What migrates — and what doesn’t

  • Migrates (your integration): the provider, hook, sign-in config, and RPC. This is the code swap in the steps below — usually a few hours of work.
  • Does not migrate (your users’ wallets): existing Privy wallets, keys, and balances. Turnkey can’t import them, so each user creates a fresh Helius embedded wallet on first sign-in.
If you have 1,000 Privy users with funds: after you migrate, each one signs in and gets a new, empty Helius embedded wallet at a different address. Their Privy balances stay in the old wallets. Moving funds is a separate, user-initiated step you orchestrate (see Your users’ wallets and funds) — neither Helius nor Turnkey can move funds on a user’s behalf.

Privy Mappings to Helius WaaS

Migrate your integration

These steps swap your code from Privy to Helius. None of them touch end-user wallets — that’s covered below.
1

Swap the provider

Replace PrivyProvider with HeliusWalletProvider and pass your Helius API key instead of your Privy appId. See Setup.
2

Swap the hook

Replace usePrivy() / useSolanaWallets() calls with useHeliusWallet(). login, logout, user, and exportWallet map directly; signing moves onto the same hook (signTransaction, signAndSendTransaction, signMessage).
3

Move auth config to the dashboard

Configure your sign-in methods in the dashboard under WaaS → Configuration rather than in provider props — see Configure sign-in methods.
4

Point RPC at Helius

Sending already routes through Helius. Drop your standalone RPC provider config and use the connection / rpcUrl from the hook, or add the route handler for Sender-optimized landing.

Your users’ wallets and funds

On first sign-in after you ship the swap, each user gets a brand-new embedded Helius wallet — a different address from their Privy wallet, with a zero balance. Old Privy wallets and their funds are untouched.
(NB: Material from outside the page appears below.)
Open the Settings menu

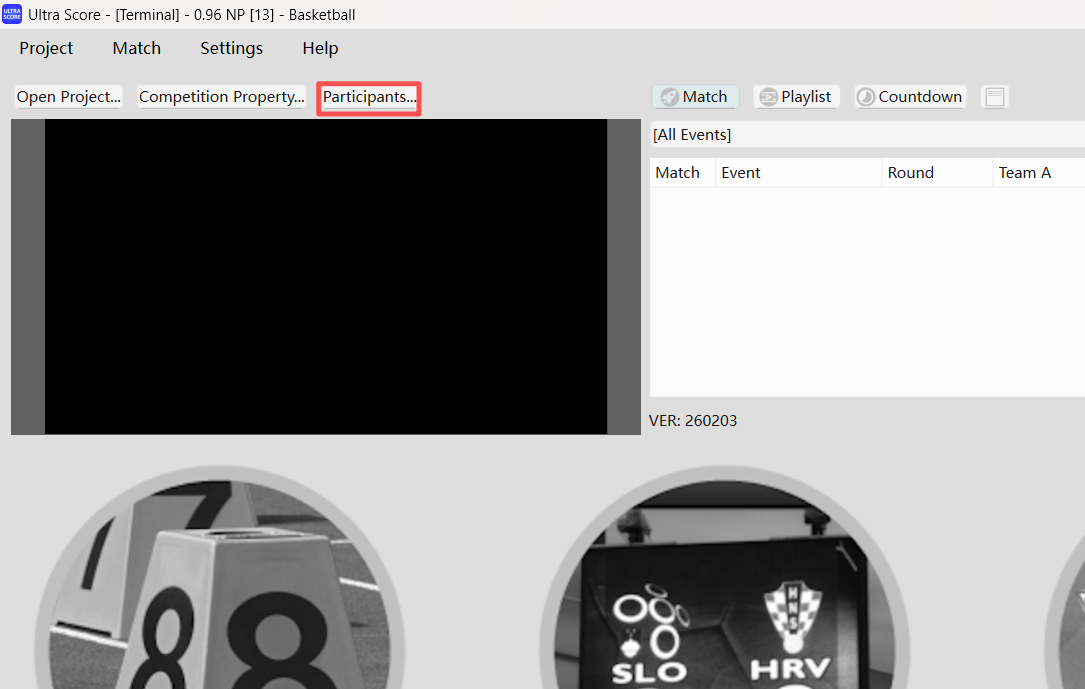[231, 48]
If you need users to keep their existing balances, plan a migration window:
1

Surface the new address

Show each signed-in user their new Helius address (address from useHeliusWallet()).
2

Have users move their funds

Users transfer funds from their old Privy wallet to their new Helius address. This is a per-user, user-initiated action — neither Helius nor Turnkey can move funds on their behalf.
3

Retire the old integration

Once users are on their Helius wallets, remove the Privy SDK.
Can’t users just keep using their existing wallet instead? Not as a replacement for the embedded wallet. External wallet is offered as a sign-in method — it authenticates a user into a Helius embedded wallet, it doesn’t operate the external wallet’s keys directly. Signing straight from an external wallet would bypass Helius entirely (no Turnkey signing, no metering), so it isn’t a substitute for the embedded wallet your app runs on.